* Record excerpts:
****************

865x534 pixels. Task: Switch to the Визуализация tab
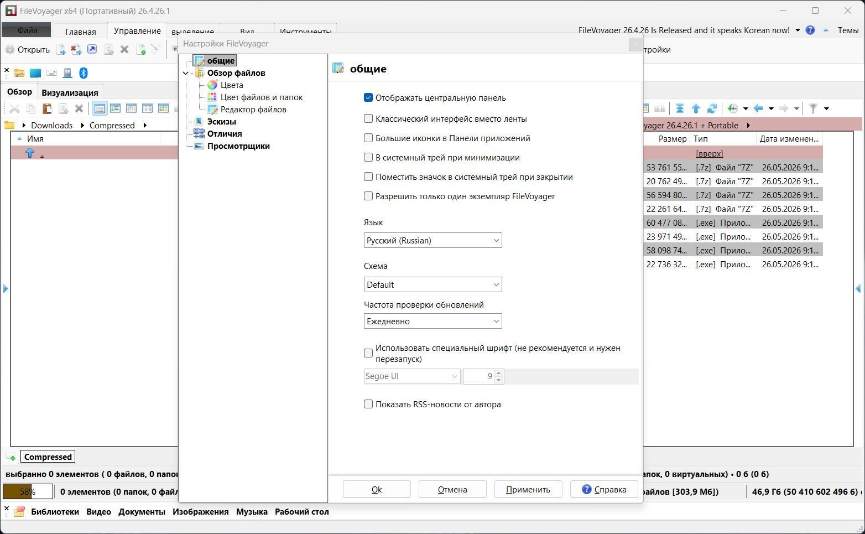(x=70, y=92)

****************

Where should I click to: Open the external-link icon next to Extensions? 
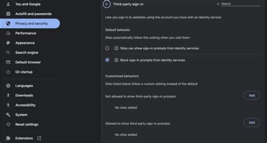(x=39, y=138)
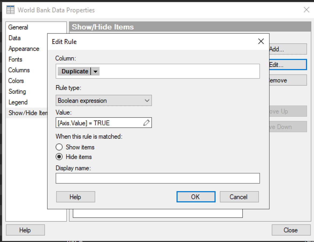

****************

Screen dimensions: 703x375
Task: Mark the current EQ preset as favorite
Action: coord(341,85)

****************

* What the task asks: Please transcribe the lines of the entries starting at the line containing "865x534 pixels. Task: Switch" and ending at the line containing "(x=70, y=92)", leaving out the pictures.

* Exercise solution:
865x534 pixels. Task: Switch to the Визуализация tab
(x=70, y=92)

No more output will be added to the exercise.